<<<<

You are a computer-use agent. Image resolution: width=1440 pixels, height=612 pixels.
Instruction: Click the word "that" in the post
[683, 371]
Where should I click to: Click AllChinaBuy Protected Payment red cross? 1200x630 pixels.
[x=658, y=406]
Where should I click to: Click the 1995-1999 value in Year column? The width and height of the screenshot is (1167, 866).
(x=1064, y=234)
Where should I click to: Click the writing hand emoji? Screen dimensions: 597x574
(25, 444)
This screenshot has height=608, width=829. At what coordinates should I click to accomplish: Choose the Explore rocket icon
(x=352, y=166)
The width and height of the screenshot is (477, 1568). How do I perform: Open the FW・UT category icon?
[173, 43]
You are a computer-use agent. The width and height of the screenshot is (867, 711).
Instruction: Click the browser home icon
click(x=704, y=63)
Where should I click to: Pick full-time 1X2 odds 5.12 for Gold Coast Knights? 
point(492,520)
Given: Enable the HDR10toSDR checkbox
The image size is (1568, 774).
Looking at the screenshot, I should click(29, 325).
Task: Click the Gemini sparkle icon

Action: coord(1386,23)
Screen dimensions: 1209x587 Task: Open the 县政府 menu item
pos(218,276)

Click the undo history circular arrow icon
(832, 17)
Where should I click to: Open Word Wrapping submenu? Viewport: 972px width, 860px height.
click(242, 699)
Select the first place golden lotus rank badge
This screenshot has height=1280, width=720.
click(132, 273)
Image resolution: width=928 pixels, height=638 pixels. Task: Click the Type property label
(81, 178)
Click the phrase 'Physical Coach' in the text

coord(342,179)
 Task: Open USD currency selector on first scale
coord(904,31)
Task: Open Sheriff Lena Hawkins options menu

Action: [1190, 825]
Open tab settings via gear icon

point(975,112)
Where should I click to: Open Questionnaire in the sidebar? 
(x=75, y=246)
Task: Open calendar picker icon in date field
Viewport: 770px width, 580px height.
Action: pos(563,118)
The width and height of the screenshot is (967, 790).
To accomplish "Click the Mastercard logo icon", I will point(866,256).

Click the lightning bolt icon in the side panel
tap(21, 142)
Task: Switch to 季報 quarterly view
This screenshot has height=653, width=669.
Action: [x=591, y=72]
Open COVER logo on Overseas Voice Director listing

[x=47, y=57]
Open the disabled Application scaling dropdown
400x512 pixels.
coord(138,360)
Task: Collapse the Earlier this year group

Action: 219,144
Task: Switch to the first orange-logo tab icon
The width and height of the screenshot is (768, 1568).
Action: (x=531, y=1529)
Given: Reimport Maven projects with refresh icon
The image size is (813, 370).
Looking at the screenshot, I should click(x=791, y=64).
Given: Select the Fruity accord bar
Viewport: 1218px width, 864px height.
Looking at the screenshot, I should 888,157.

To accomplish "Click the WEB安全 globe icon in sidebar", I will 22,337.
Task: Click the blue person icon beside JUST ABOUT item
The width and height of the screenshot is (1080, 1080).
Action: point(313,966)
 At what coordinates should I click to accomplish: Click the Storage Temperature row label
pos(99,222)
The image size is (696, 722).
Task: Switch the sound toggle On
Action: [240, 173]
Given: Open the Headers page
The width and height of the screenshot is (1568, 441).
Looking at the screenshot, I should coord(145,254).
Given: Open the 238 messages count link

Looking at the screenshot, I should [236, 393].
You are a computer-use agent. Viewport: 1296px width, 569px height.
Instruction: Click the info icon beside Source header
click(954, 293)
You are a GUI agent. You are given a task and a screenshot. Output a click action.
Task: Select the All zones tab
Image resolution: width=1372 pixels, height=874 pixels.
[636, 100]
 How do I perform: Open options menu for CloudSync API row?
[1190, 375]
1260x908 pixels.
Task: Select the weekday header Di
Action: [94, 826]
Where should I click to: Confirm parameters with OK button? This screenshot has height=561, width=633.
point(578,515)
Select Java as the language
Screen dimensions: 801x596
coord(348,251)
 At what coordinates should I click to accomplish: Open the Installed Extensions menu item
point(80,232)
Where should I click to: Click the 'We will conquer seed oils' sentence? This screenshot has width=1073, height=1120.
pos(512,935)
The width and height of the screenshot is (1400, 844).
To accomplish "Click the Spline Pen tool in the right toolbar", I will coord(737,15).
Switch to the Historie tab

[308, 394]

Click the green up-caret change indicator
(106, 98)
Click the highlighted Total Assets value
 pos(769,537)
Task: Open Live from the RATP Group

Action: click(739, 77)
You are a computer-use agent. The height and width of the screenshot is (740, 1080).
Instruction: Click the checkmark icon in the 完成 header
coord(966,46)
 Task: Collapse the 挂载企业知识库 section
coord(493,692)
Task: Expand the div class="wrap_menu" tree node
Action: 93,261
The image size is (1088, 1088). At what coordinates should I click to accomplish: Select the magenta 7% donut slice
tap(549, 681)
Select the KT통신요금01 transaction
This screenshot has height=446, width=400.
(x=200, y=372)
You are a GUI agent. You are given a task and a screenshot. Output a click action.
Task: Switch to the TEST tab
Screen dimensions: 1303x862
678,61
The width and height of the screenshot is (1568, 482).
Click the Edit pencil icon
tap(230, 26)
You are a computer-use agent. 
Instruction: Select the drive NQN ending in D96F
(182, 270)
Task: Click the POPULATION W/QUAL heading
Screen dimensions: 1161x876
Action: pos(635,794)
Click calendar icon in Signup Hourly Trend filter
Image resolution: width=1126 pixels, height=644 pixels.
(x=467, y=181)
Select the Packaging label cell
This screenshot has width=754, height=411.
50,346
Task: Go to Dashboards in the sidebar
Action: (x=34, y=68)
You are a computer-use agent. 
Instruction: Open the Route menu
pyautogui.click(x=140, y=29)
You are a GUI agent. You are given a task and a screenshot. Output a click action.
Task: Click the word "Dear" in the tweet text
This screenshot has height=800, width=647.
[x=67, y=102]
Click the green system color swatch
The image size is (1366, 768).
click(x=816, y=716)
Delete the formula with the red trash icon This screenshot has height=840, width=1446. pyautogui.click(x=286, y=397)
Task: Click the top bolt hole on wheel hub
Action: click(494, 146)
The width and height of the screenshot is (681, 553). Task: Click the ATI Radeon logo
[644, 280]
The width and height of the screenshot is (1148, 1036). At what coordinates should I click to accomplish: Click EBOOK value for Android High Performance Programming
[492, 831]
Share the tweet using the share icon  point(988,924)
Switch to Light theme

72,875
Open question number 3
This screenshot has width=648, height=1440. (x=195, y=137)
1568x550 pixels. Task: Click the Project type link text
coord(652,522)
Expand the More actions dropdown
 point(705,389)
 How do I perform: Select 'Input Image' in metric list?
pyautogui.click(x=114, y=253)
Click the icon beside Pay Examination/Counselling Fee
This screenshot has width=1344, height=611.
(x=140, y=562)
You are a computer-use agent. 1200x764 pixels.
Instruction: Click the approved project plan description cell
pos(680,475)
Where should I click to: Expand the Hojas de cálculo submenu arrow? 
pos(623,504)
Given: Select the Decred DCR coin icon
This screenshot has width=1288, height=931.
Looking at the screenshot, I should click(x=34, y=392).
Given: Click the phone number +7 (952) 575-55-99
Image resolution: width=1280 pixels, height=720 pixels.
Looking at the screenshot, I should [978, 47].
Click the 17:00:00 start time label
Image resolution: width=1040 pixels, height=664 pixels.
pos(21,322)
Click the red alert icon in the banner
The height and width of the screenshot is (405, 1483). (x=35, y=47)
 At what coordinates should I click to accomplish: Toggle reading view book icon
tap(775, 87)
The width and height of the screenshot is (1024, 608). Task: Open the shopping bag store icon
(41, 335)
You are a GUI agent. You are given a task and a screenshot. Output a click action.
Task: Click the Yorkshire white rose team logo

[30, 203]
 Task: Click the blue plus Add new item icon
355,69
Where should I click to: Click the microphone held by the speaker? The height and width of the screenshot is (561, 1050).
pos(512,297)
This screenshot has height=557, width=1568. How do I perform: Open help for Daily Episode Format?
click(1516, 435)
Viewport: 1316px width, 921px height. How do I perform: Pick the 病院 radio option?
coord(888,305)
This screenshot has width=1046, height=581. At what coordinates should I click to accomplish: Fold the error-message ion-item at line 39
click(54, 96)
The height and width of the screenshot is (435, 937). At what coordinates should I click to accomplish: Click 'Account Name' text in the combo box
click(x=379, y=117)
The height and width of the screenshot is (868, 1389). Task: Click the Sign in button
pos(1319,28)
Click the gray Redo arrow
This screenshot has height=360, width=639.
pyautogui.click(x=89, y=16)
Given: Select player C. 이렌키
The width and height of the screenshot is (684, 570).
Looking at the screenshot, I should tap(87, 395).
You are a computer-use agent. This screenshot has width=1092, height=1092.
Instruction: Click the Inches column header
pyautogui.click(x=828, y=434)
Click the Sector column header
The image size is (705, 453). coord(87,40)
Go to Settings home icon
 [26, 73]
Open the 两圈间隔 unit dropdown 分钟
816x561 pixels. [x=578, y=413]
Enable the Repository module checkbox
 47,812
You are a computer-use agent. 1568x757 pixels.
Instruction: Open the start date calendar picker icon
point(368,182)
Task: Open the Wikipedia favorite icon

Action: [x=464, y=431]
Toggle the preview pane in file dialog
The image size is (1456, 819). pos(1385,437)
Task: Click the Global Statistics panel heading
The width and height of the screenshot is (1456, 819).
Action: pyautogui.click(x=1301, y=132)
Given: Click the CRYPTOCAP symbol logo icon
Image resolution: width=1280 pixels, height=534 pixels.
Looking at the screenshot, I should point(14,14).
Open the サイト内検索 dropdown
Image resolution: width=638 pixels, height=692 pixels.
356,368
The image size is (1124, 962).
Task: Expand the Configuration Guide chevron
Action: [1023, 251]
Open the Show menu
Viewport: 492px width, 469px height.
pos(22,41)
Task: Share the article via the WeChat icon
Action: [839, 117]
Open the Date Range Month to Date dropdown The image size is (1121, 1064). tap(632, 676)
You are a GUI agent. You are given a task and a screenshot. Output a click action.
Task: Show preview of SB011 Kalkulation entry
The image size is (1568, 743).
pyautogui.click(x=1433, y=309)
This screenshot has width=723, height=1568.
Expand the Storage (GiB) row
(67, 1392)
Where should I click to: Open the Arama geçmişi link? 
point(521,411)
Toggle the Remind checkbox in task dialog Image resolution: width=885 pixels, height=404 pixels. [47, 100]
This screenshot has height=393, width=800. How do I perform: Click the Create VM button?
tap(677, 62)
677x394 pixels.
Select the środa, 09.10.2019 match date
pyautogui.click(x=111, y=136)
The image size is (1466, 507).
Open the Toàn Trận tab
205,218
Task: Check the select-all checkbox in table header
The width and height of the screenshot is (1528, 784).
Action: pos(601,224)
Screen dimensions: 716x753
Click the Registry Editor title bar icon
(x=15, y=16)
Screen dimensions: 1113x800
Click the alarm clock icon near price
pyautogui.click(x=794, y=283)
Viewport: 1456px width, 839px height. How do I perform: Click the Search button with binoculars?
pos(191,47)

>>>>

» **EXERCISE DIRECTIONS**
Exact lines only, please: output the listing from the first line to the line with "Task: Open calendar picker icon in date field", both included.

» **RESPONSE TO THE TASK**
You are a computer-use agent. Image resolution: width=1440 pixels, height=612 pixels.
Instruction: Click the word "that" in the post
[683, 371]
Where should I click to: Click AllChinaBuy Protected Payment red cross? 1200x630 pixels.
[x=658, y=406]
Where should I click to: Click the 1995-1999 value in Year column? The width and height of the screenshot is (1167, 866).
(x=1064, y=234)
Where should I click to: Click the writing hand emoji? Screen dimensions: 597x574
(25, 444)
This screenshot has height=608, width=829. At what coordinates should I click to accomplish: Choose the Explore rocket icon
(x=352, y=166)
The width and height of the screenshot is (477, 1568). How do I perform: Open the FW・UT category icon?
[173, 43]
You are a computer-use agent. The width and height of the screenshot is (867, 711).
Instruction: Click the browser home icon
click(x=704, y=63)
Where should I click to: Pick full-time 1X2 odds 5.12 for Gold Coast Knights? 
point(492,520)
Given: Enable the HDR10toSDR checkbox
The image size is (1568, 774).
Looking at the screenshot, I should click(29, 325).
Task: Click the Gemini sparkle icon

Action: coord(1386,23)
Screen dimensions: 1209x587 Task: Open the 县政府 menu item
pos(218,276)

Click the undo history circular arrow icon
(832, 17)
Where should I click to: Open Word Wrapping submenu? Viewport: 972px width, 860px height.
click(242, 699)
Select the first place golden lotus rank badge
This screenshot has height=1280, width=720.
click(132, 273)
Image resolution: width=928 pixels, height=638 pixels. Task: Click the Type property label
(81, 178)
Click the phrase 'Physical Coach' in the text

coord(342,179)
 Task: Open USD currency selector on first scale
coord(904,31)
Task: Open Sheriff Lena Hawkins options menu

Action: [1190, 825]
Open tab settings via gear icon

point(975,112)
Where should I click to: Open Questionnaire in the sidebar? 
(x=75, y=246)
Task: Open calendar picker icon in date field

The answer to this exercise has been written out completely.